Mashonaland West topped the list of primary election re-runs with six constituencies conducting the plebiscite.
The constituencies were Chegutu East, Chegutu West, Zvimba North, Zvimba South, Chinhoyi and Makonde.
Although the elections were conducted smoothly in the other five constituencies in the provinces, challenges arose in Chegutu East where former Provincial Minister of State Cde Webster Shamu was facing Zanu-PF Mashonaland provincial chairman Cde Vengai Musengi.
Cde Shamu who was fired as Mashonaland West Minister of State this week, was accused of stealing ballot papers.
It is alleged several ballot papers marked on his name were found stashed in Cde Shamu’s vehicle.
In Mashonaland Central, primary elections re-run were held in Shamva North, Shamva South and Mazowe women’s quota while in Midlands the polls were in Shurugwi.

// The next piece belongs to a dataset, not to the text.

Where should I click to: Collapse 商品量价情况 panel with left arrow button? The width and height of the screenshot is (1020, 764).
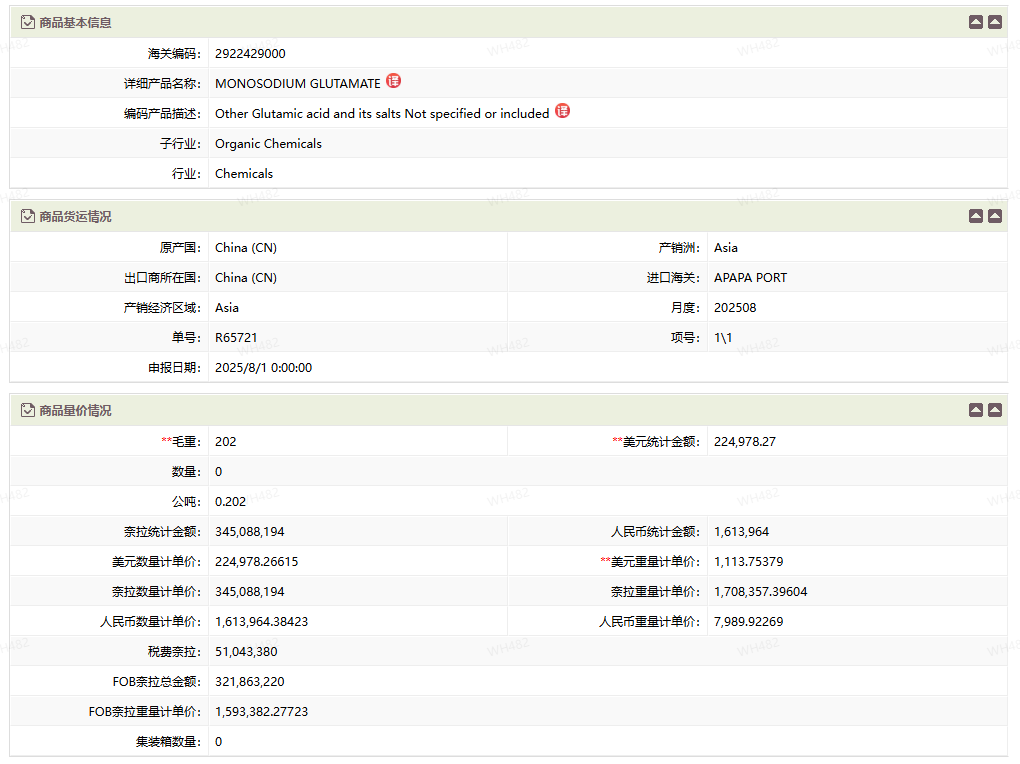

Chipinge Central and Buhera West were the only two constituencies where re-runs were being conducted in Manicaland province.
In Harare, the re-runs were in Harare South, Glen View North, Glen View South, Kambuzuma and Hwata senatorial constituency in the women’s quota.
In Kambuzuma, voting did not take place after people protested the decision that they should vote for the senatorial candidate only.
In Glen View North and South constituencies, voting did not take place since voting material arrived late and there were also accusations that some of the contestants were not from the respective constituencies.
Party members argued that they never voted for other positions and would want to cast their ballots for House of Assembly and local authority candidates.
The primary elections re-run followed the successful launch of the revolutionary party’s pro-business manifesto.